DATA FOR THIS TASK Start Marker

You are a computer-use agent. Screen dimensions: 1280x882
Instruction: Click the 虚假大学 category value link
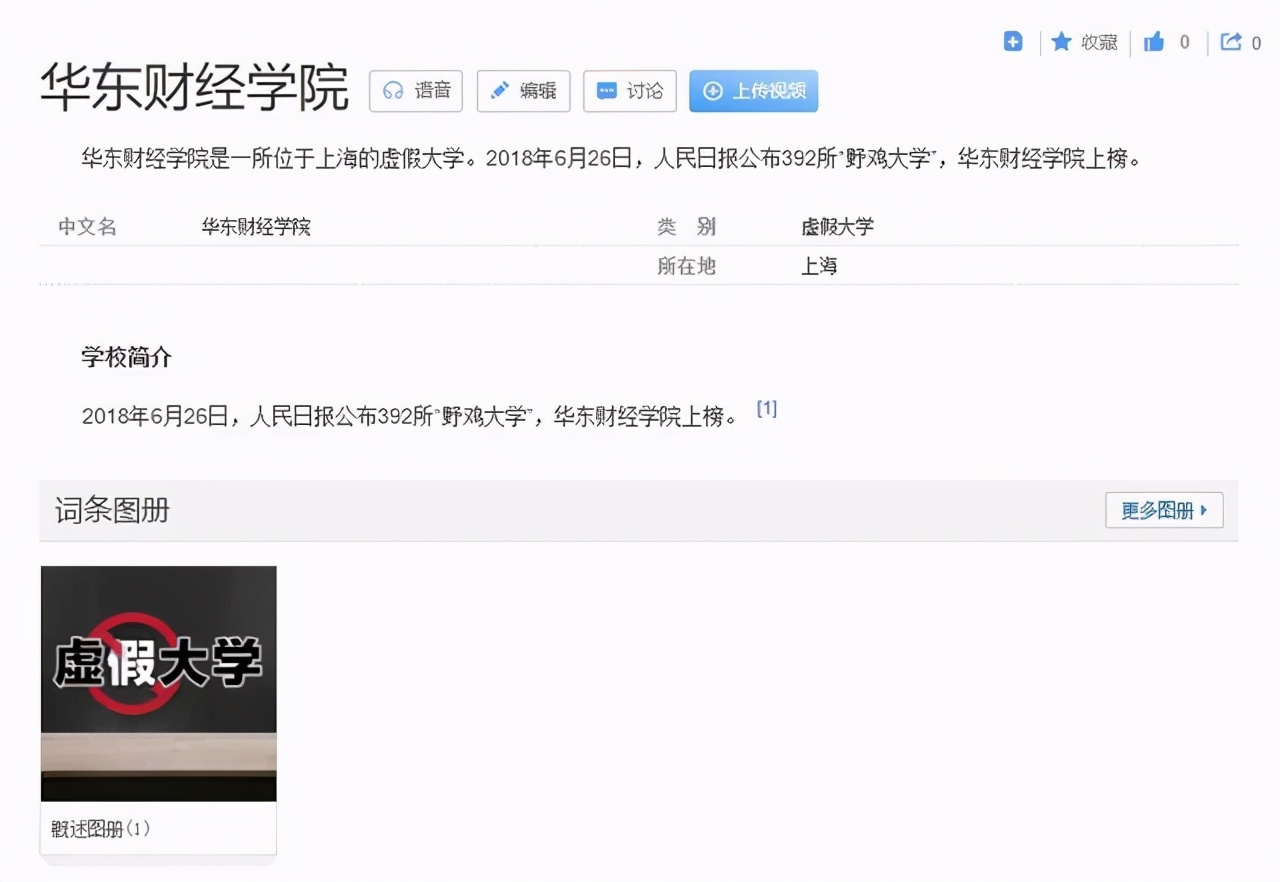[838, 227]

DATA FOR THIS TASK End Marker
DATA FOR THIS TASK Start Marker

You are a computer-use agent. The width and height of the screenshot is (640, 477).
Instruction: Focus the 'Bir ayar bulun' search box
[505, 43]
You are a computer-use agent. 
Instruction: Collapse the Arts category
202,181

DATA FOR THIS TASK End Marker
DATA FOR THIS TASK Start Marker

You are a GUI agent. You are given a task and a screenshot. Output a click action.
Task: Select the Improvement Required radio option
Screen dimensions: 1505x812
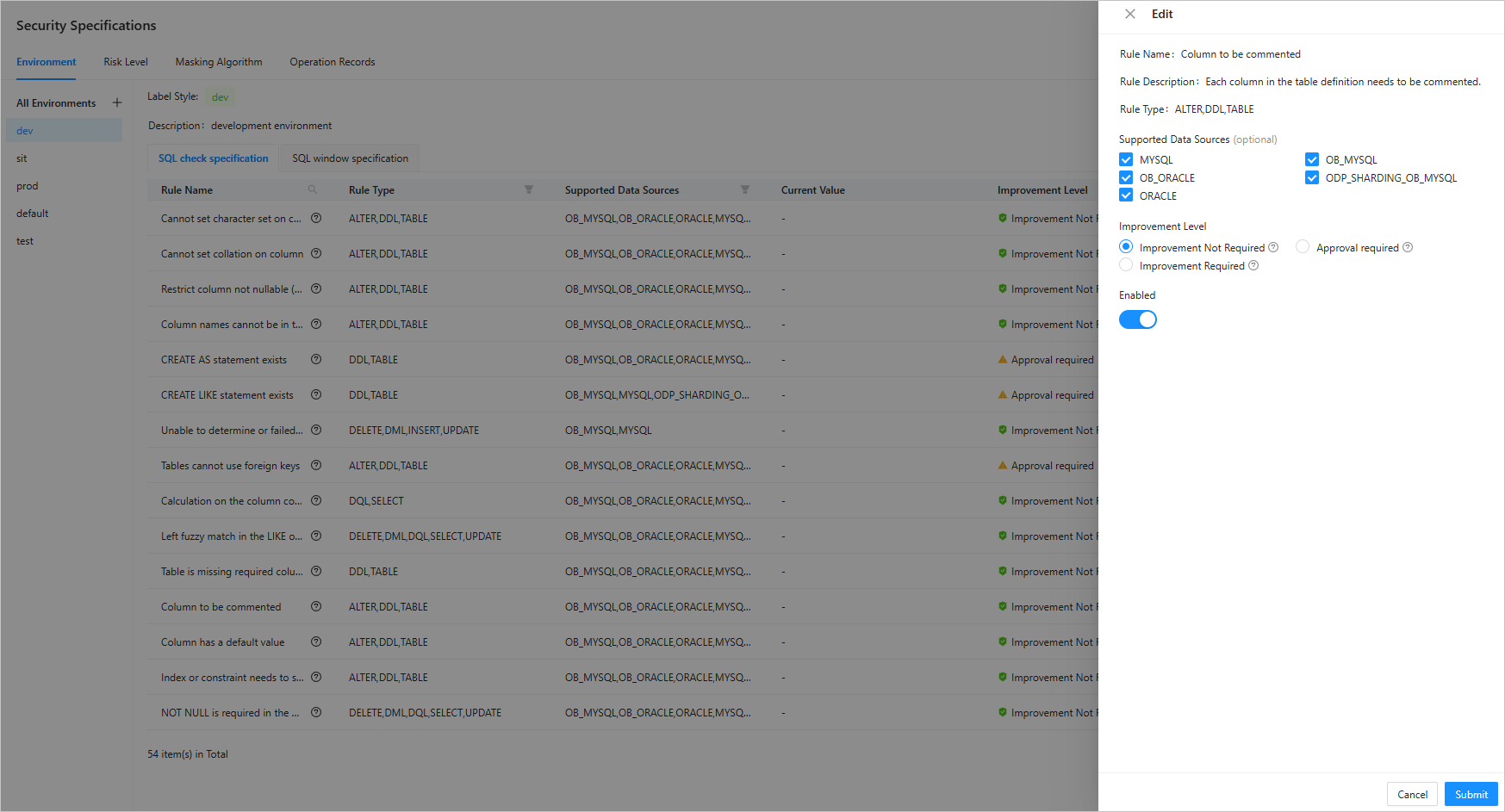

DATA FOR THIS TASK End Marker

From the material above, count the lines that include "computer" and give only the total.

SOLUTION BELOW
3